Schriftliche Aufgabe
Schreib den Auszug ab den Worten "Nach dem Amtsantritt" bis einschließlich "vor Gericht aufzutreten." erneut ab und tausche dabei "Christen" gegen "Nichtmuslime".

Sultan Mahmut II. (1808–1839) unternahm die ersten ernsthaften Reformanstrengungen, zu denen die Auflösung des Janitscharenkorps (1826) und die Abschaffung des Lehnswesens (Tımar) (1833/1834–1844) zählen.

Nach dem Amtsantritt von Abdülmecid I. 1839 schaffte Mustafa Reschid Pascha die Steuerpacht (Iltizam) formal ab.

  • 1843 wurde eine feste Frist für die Wehrdienstdauer eingeführt.
  • 1847 erhielten Christen das Recht, als Zeuge vor Gericht aufzutreten.
  • 1850 wurde ein Handelsgesetz verabschiedet.

Ausgewählte Einträge
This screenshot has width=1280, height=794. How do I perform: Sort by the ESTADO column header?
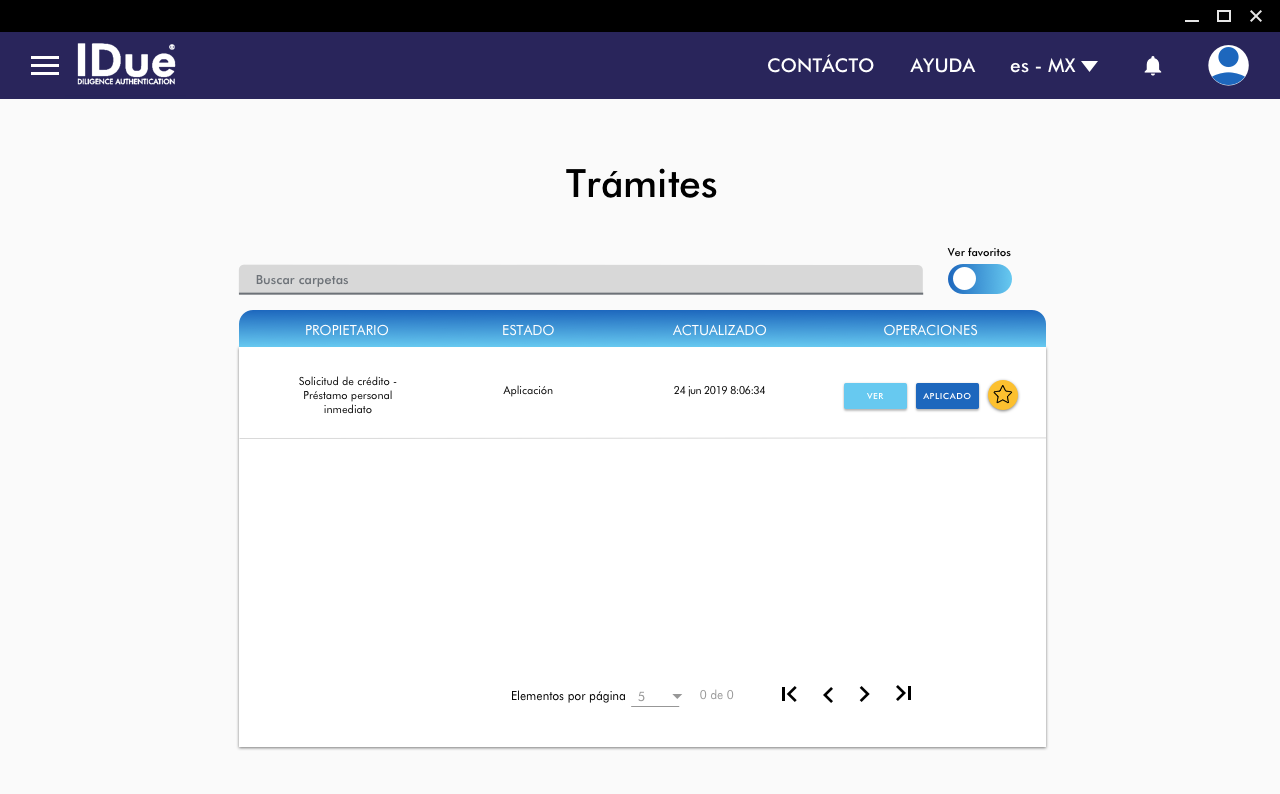pos(528,330)
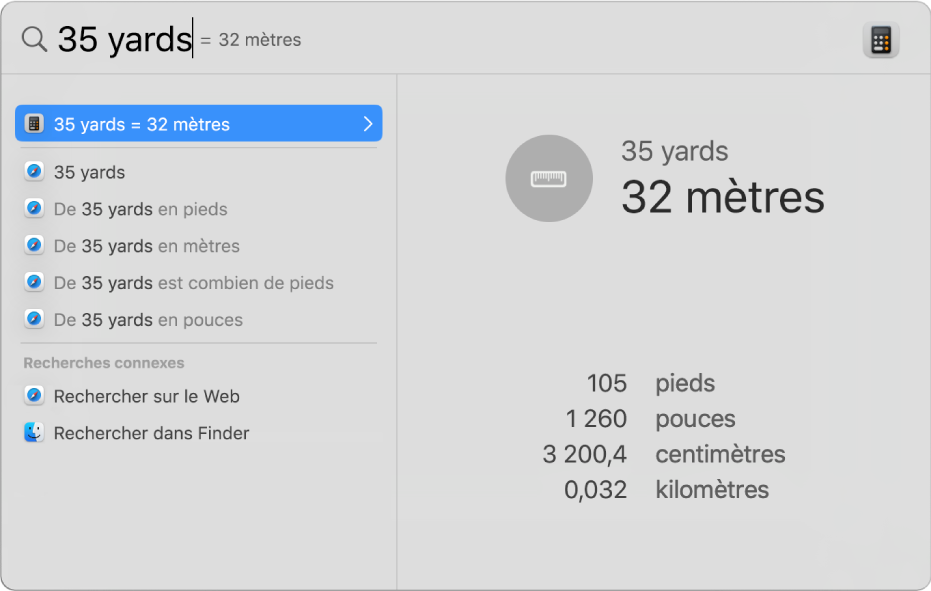Select the plain '35 yards' suggestion
Screen dimensions: 931x591
(x=90, y=171)
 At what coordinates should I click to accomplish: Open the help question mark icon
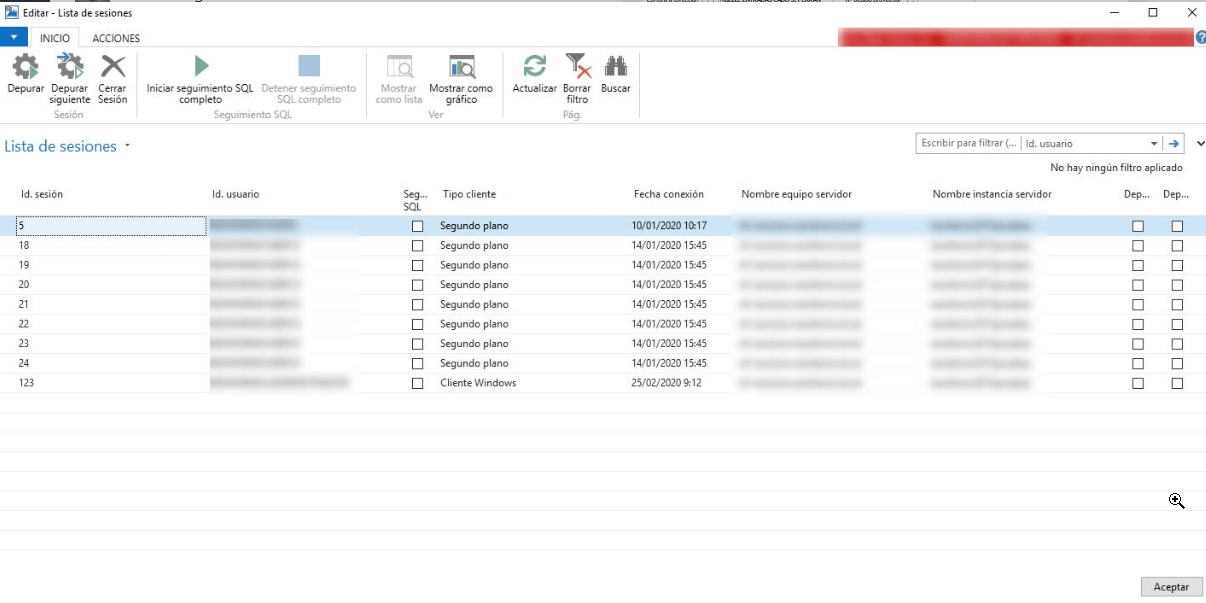(1200, 38)
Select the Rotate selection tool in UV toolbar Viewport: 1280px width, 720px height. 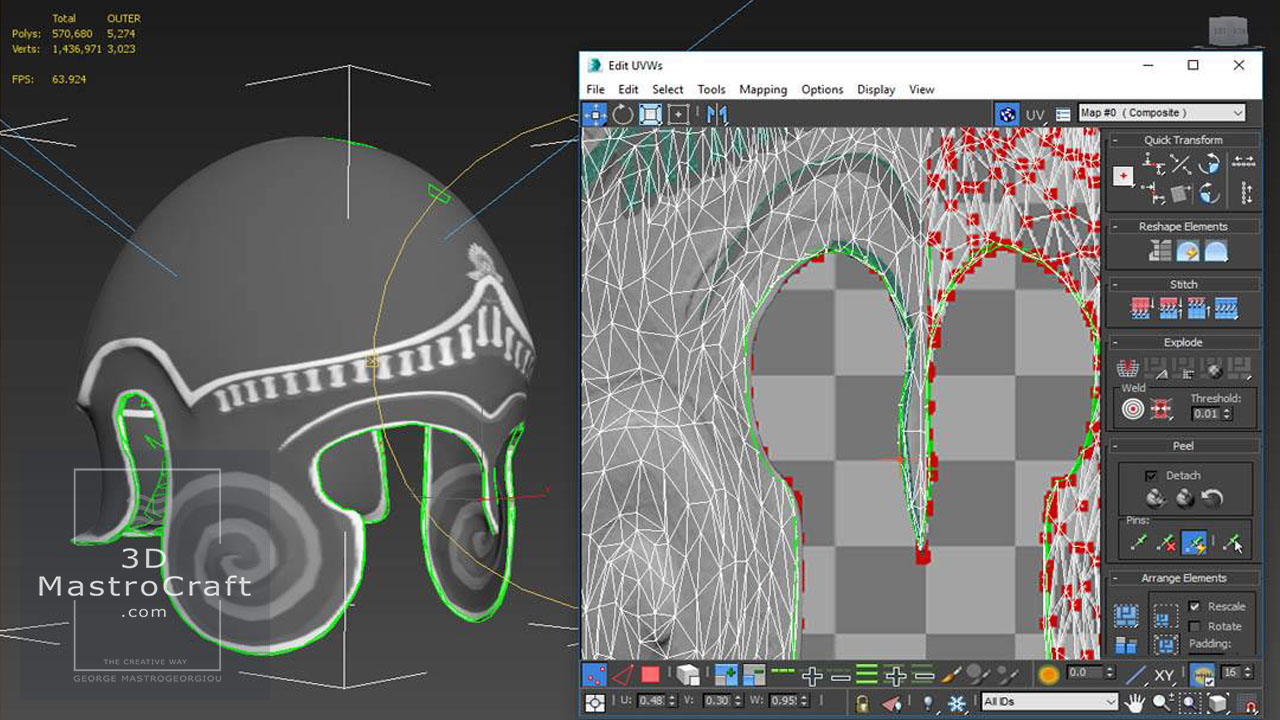coord(623,114)
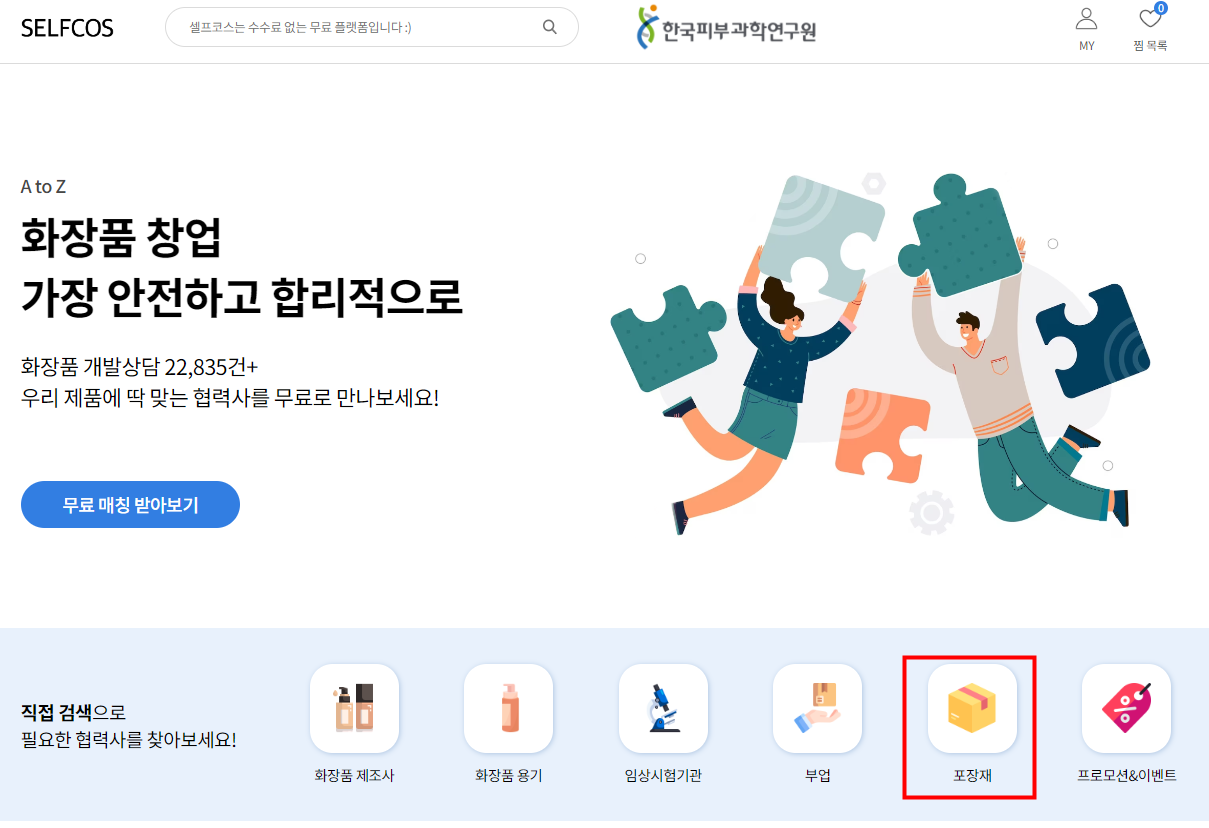Click the MY text label

click(x=1086, y=46)
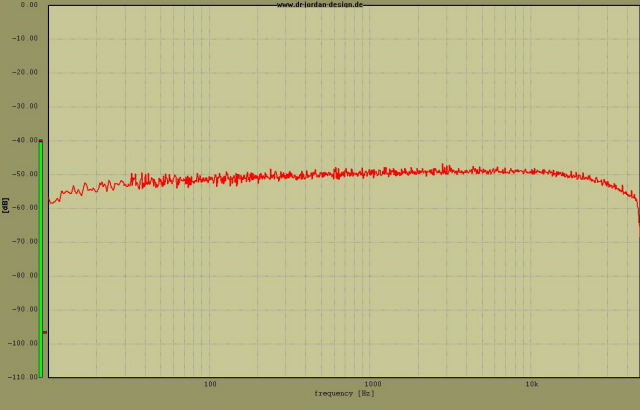Click the red upper marker on level meter
Viewport: 640px width, 410px height.
pos(41,141)

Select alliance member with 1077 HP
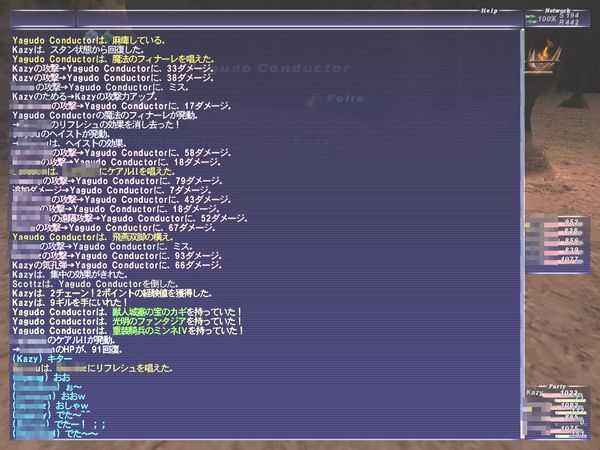coord(570,258)
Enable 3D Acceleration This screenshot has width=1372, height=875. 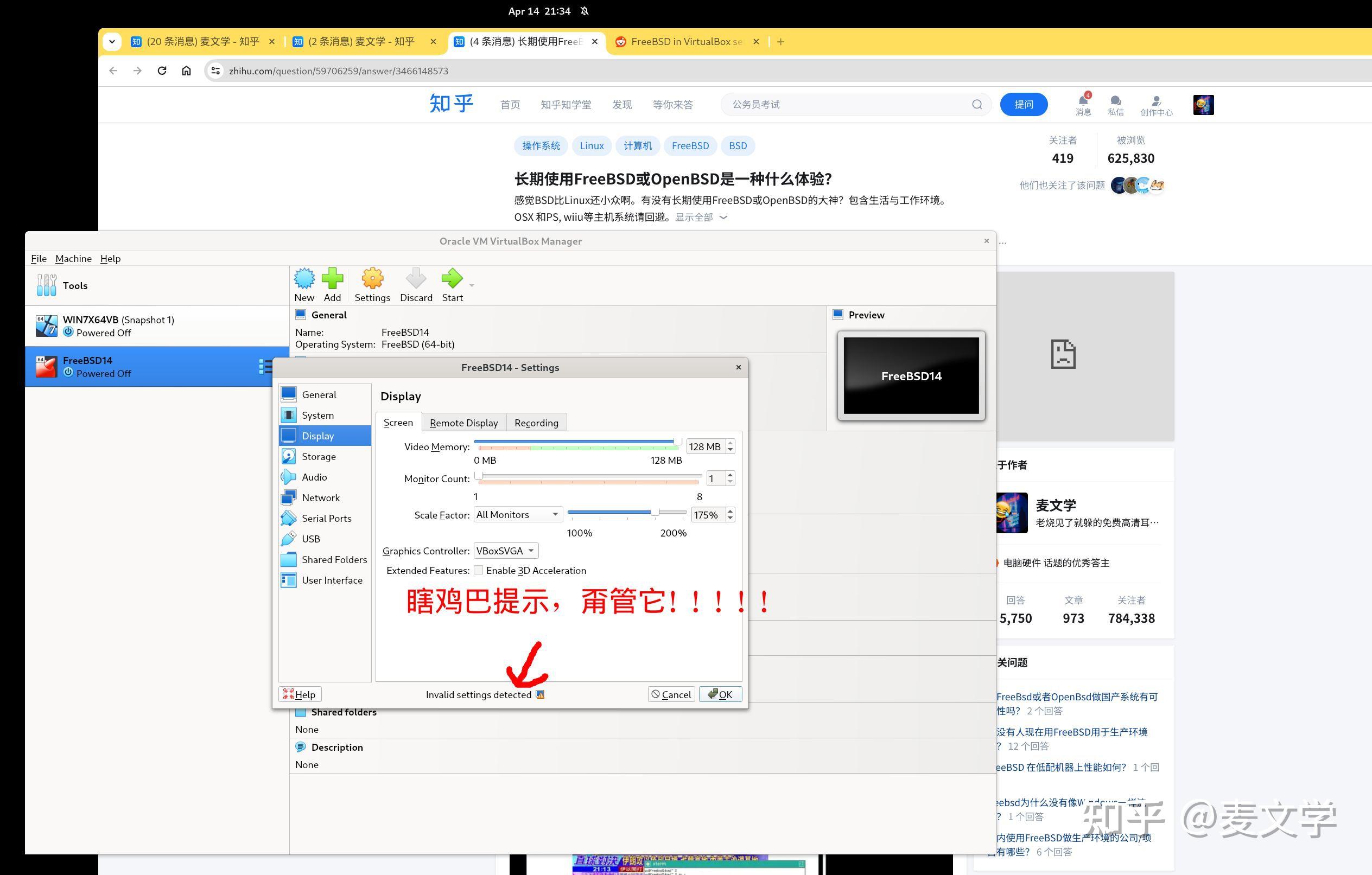(479, 570)
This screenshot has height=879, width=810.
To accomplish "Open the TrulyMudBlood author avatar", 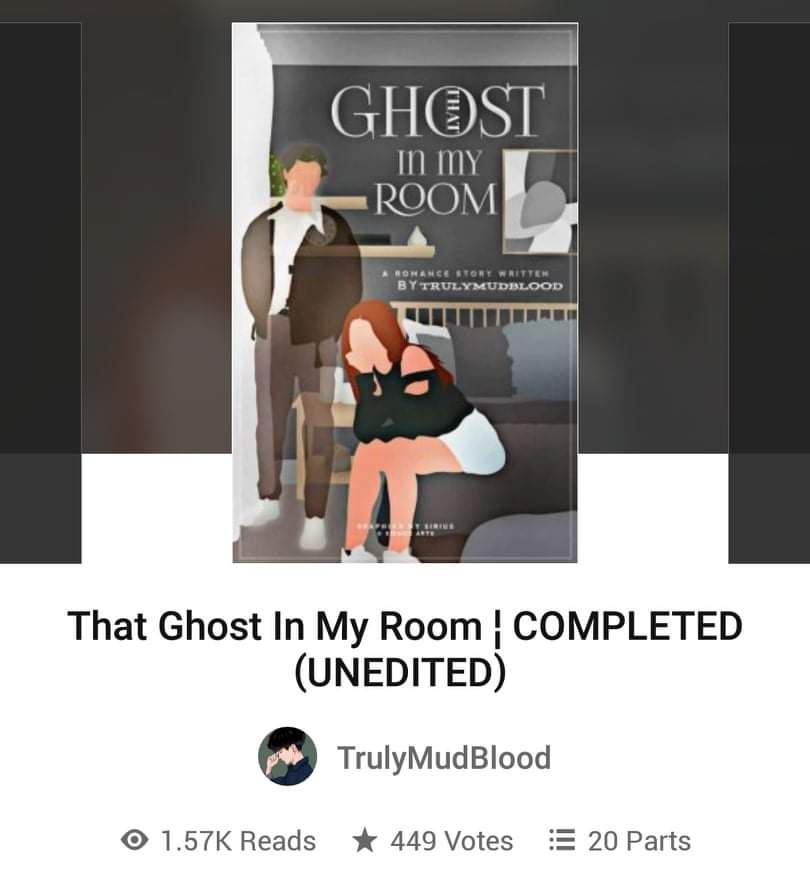I will coord(288,756).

Schriftliche Antwort
Nach dem Amtsantritt von Abdülmecid I. 1839 schaffte Mustafa Reschid Pascha die Steuerpacht (Iltizam) formal ab.

  • 1843 wurde eine feste Frist für die Wehrdienstdauer eingeführt.
  • 1847 erhielten Nichtmuslime das Recht, als Zeuge vor Gericht aufzutreten.